MIMIKA, (timikabisnis.com)– Pemerintah Kabupaten Mimika melalui Badan Penanggulangan Bencana Daerah (BPBD) terus memperkuat kesiapsiagaan menghadapi ancaman kebakaran dengan membentuk 150 Relawan Pemadam Kebakaran yang berasal dari empat distrik.
Pembentukan relawan ini menjadi bagian dari upaya meningkatkan kapasitas masyarakat dalam melakukan penanganan awal sebelum petugas pemadam kebakaran tiba di lokasi kejadian.
Kegiatan yang berlangsung di Aula Keuskupan Timika, Rabu (29/7/2026), dibuka oleh Staf Ahli Bidang Ekonomi, Keuangan, dan Pembangunan Setda Mimika, Petrus Pali Ambaa, mewakili Bupati Mimika.
Sebanyak 150 peserta mengikuti pelatihan yang dirancang untuk membekali mereka dengan pengetahuan dan keterampilan dasar dalam pencegahan serta penanggulangan kebakaran.
Dalam sambutannya, Petrus menegaskan bahwa pelayanan penanggulangan kebakaran merupakan salah satu layanan dasar yang wajib diperkuat oleh pemerintah daerah.
Menurutnya, kondisi geografis Mimika yang luas, ditambah keterbatasan infrastruktur dan sumber daya manusia, menjadikan keterlibatan masyarakat sebagai elemen penting dalam mempercepat respons terhadap kejadian kebakaran.
Ia menjelaskan, pemerintah daerah memiliki kewajiban memberikan pelayanan penyelamatan dan evakuasi korban kebakaran sesuai amanat Undang-Undang Nomor 23 Tahun 2014, Peraturan Pemerintah Nomor 2 Tahun 2018, serta Peraturan Menteri Dalam Negeri Nomor 114 Tahun 2018 yang menargetkan waktu tanggap maksimal 15 menit.
“Peran relawan tidak berhenti pada saat pemadaman, tetapi juga mencakup perhatian terhadap masyarakat yang terdampak setelah kebakaran,” ucap Petrus.
Sementara itu, Pelaksana Tugas Kepala Badan Penanggulangan Bencana Daerah (BPBD) Kabupaten Mimika, Agustina Rahaded, mengatakan peserta pelatihan berasal dari Distrik Mimika Baru, Kuala Kencana, Wania, dan Mimika Timur.
Para peserta merupakan perwakilan dari setiap RT di sejumlah kelurahan yang nantinya diharapkan menjadi garda terdepan dalam penanganan awal kebakaran di lingkungan masing-masing.

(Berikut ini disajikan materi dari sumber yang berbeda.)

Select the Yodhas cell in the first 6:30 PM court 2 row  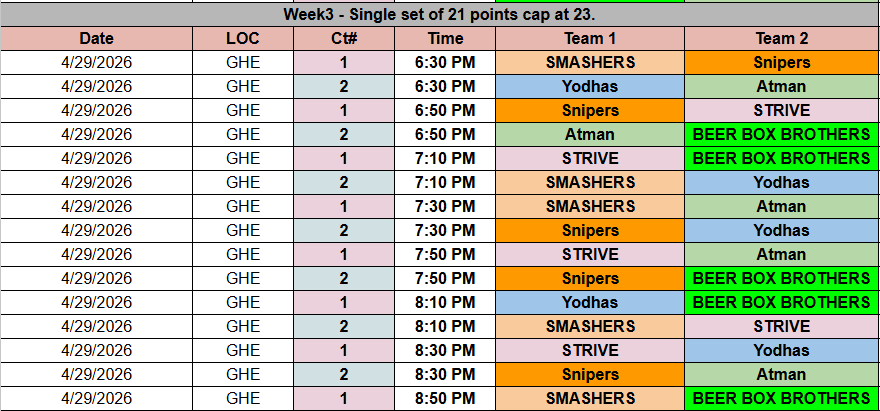click(590, 87)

Adapun pelatihan tersebut menghadirkan narasumber dari PT Freeport Indonesia, Polres Mimika, PLN, dan BPBD Kabupaten Mimika. Selain mendapatkan materi di dalam kelas, para peserta juga mengikuti simulasi pemadaman kebakaran sebagai bagian dari peningkatan kemampuan teknis menghadapi situasi darurat.
Menurut Agustina, keberadaan relawan di tingkat RT akan sangat membantu mempercepat penanganan awal sehingga potensi meluasnya kebakaran dapat ditekan sebelum petugas tiba di lokasi.

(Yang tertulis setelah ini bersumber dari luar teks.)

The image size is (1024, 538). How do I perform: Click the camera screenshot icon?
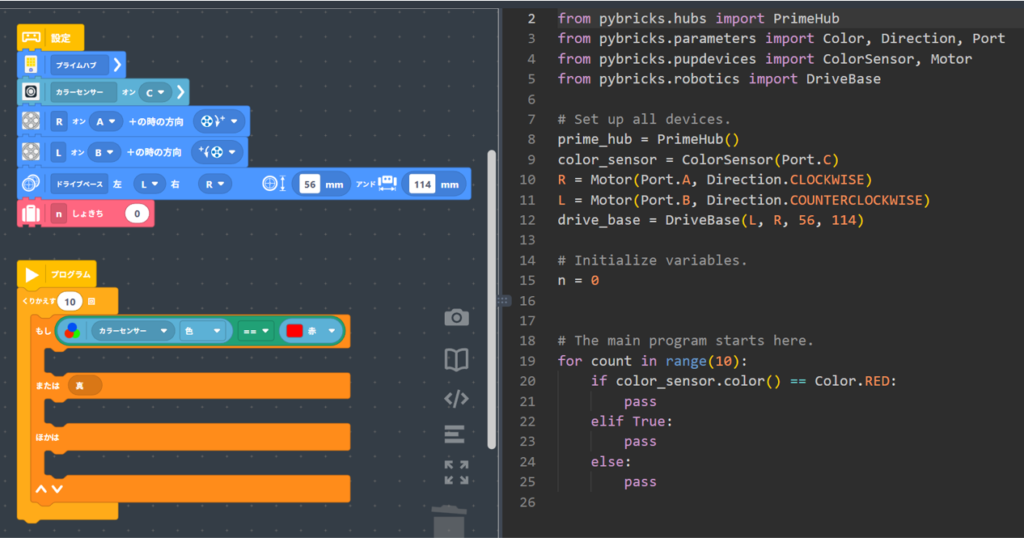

Lebih lanjut dikatakan, BPBD Mimika juga telah menyiapkan program pelatihan lanjutan bagi 40 relawan terpilih agar memiliki kompetensi yang lebih mendalam dalam penanganan kebakaran.
Ia menambahkan bahwa kesiapsiagaan masyarakat menjadi salah satu kunci utama dalam mengurangi risiko bencana, sehingga koordinasi dan komunikasi yang baik harus terus dibangun di setiap lingkungan.
“Kita tidak pernah tahu kapan bencana akan terjadi. Karena itu, kewaspadaan, komunikasi yang baik, dan langkah antisipasi sejak dini menjadi upaya terbaik untuk meminimalkan risiko kebakaran di tengah masyarakat,” pungkasnya. (Lyddia Bahy).